Cinema com Rapadura

OPINIÃO   quinta-feira, 18 de abril de 2013

O Carteiro (2010): experiência embaraçosa na filmografia brasileira

Reginaldo Faria volta à direção após enferrujados 26 anos em uma das experiências mais constrangedoras do cinema nacional.

O CarteiroReginaldo Faria possui um dos rostos mais carimbados da televisão brasileira. Entre novelas, séries e filmes, o ator retoma, depois de 26 anos, uma de suas facetas perdidas na década de 80: a de cineasta. É difícil acreditar que um artista com tamanha experiência cinematográfica, que dirigiu sete longas entre o final da década de 60 e o começo da década de 80, tenha realizado um filme tão pueril temática e esteticamente.

Roteirizado pelo próprio cineasta, o longa é centrado em Vitor (Candé Faria), um jovem funcionário dos correios de uma pequena cidade serrana do Rio Grande do Sul. Com alma de poeta e espírito de porco (paradoxo mal construído que acompanha a personalidade do protagonista até o final da projeção), o jovem costuma violar as correspondências locais, interferir e pregar peças nas vidas dos seus conterrâneos.

Quando a adorável Marli (Ana Carolina Machado) se muda para a cidade, Vitor se vê compelido a investigar sua intimidade por meio das cartas enviadas ao seu namorado e cai de amores pela moça.  Ao lado de seu companheiro usual Jonas (Felipe de Paula), o jovem passa a falsificar várias cartas que mudam o destino de muitas pessoas, inclusive o seu. O roteiro de Reginaldo Faria tenta reanimar a brasa do amor romântico, das causas impossíveis e ao invés disso, o que consegue é conquistar a total antipatia do público em relação aos seus personagens.

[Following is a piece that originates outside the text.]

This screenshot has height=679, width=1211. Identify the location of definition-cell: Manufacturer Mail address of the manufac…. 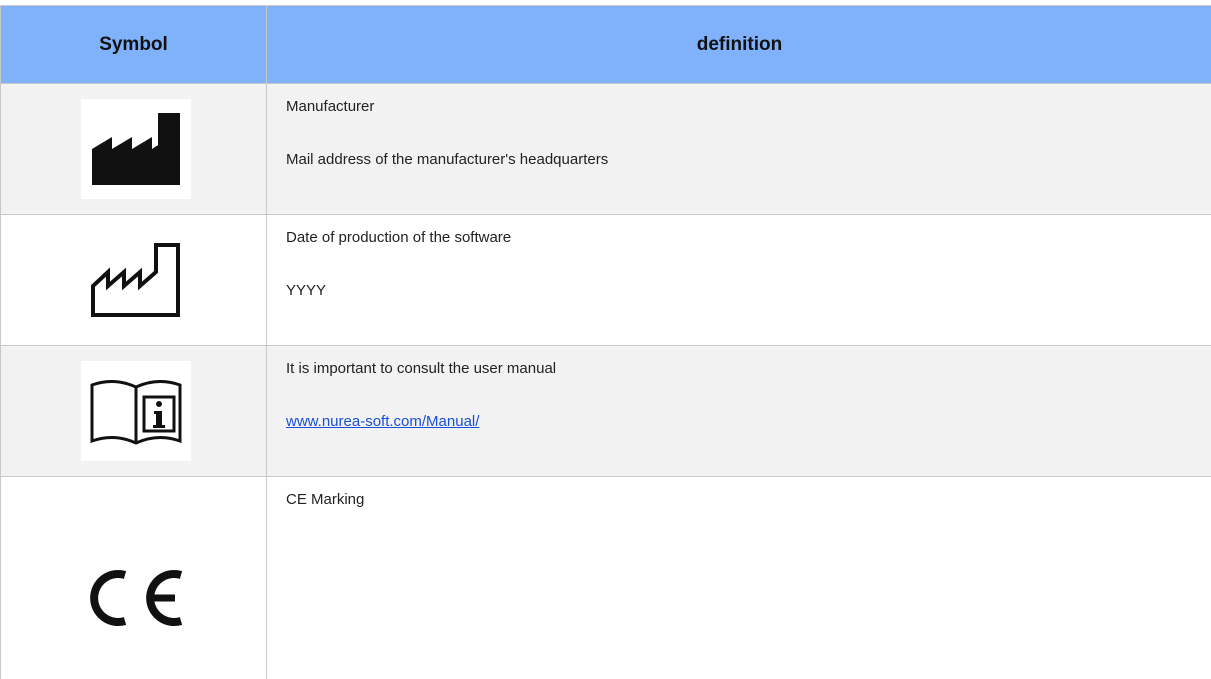
(739, 149).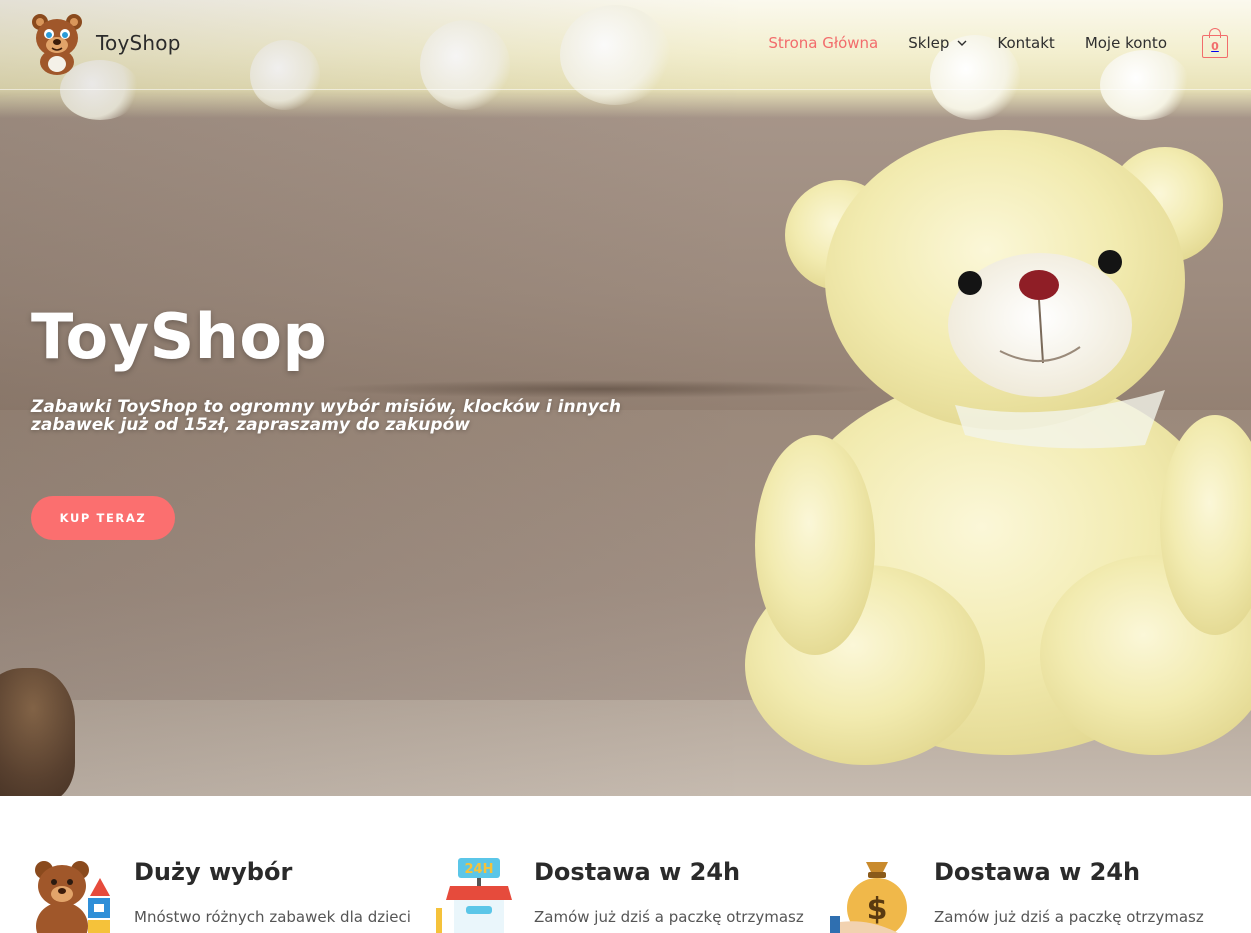  I want to click on nav-item-account: Moje konto, so click(1126, 43).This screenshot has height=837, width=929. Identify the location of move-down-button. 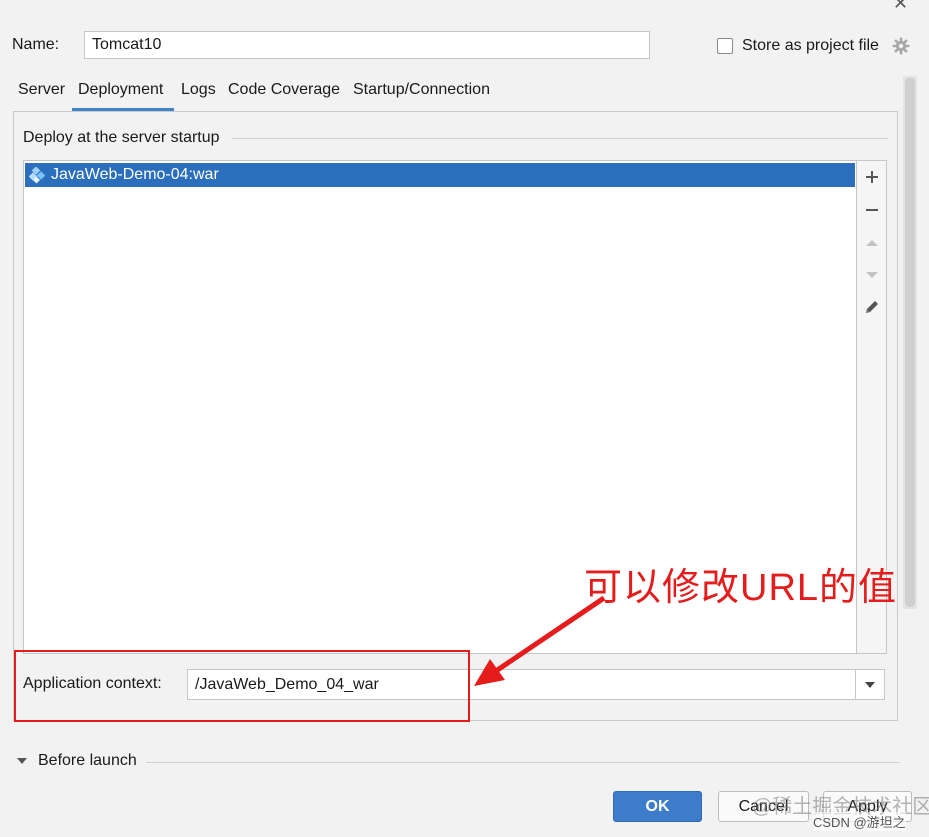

Quando nomeio o filme de pueril, me refiro, entre outras coisas, à direção extremamente infantilizada e despreparada. A fotografia de Roberto Henkin, erroneamente premiada na edição de 2011 do Festival de Gramad, se revela artificial e limitada. Entre os maiores deméritos da direção de fotografia está a imperdoável falha em emular a nostalgia de uma época passada. A imagem cristalina do cinema digital é implacável e não perdoa nem oculta os detalhes. O uso excessivo e despropositado de close-ups nos rostos dos atores revela uma tremenda falta de imaginação e criatividade (além de preguiça) na construção dos quadros propostos por Henkin e Faria. O design de produção parece se contentar com a presença de carros antigos na tela como atestado histórico, negligenciando o figurino (que parece ter sido comprado ontem em uma dessas lojas de departamentos contemporâneas), a arquitetura e os objetos que integram o cenário (em certa altura da projeção, percebemos claramente um orelhão moderno no fundo do quadro).

A linguagem televisiva invade “O Carteiro” a todo o momento. Seja na montagem picotada e sem ritmo que alude à sitcom ou na onipresença da trilha sonora que presta serviços contrários à eficiência. Não existem hiatos na utilização das músicas, que aparecem e reaparecem sem justificativa aparente ou papel dramático, se tornando ferramentas obsoletas e irritantes. E se os aspectos técnicos do longa decepcionam, o que falar das suas atuações? Candé Faria (filho de Reginaldo) não tem 100% de culpa por sua abordagem over em inúmeros momentos da narrativa, já que a dramática trilha sonora, os closes abundantes e o péssimo texto  também se prestam a esse serviço. Entretanto, não há como negar a incompetência do ator e o alto nível de afetação imposta em sua performance, que soa invariavelmente artificial.

O mesmo pode ser dito de todos os outros membros do elenco de “O Carteiro”, preguiçosamente embutidos no esquemão arquétipo de funções dramáticas (o bobo, a virginal, a puta, o sábio, o policial, etc.), além do próprio diretor, que faz uma ponta como professor na escola de Vitor e Jonas. Reginaldo Faria não explora o mínimo de eficiência no trabalho dos atores, o que é de certa forma assustador, pois a atuação é costumeiramente a principal preocupação de diretores/atores.

Com um desfecho tão imbecil quanto seu desenvolvimento, “O Carteiro” não se justifica por mérito algum, pelo contrário: o filme falha ao tentar ressuscitar o amor romântico, ao emular a nostalgia provinciana, ao provocar o riso e, antes de tudo, a contar uma boa história. Talvez Reginaldo Faria tenha ficado fora do jogo tempo o suficiente para enferrujar… Ou talvez ele nunca tivesse sido mesmo um bom jogador.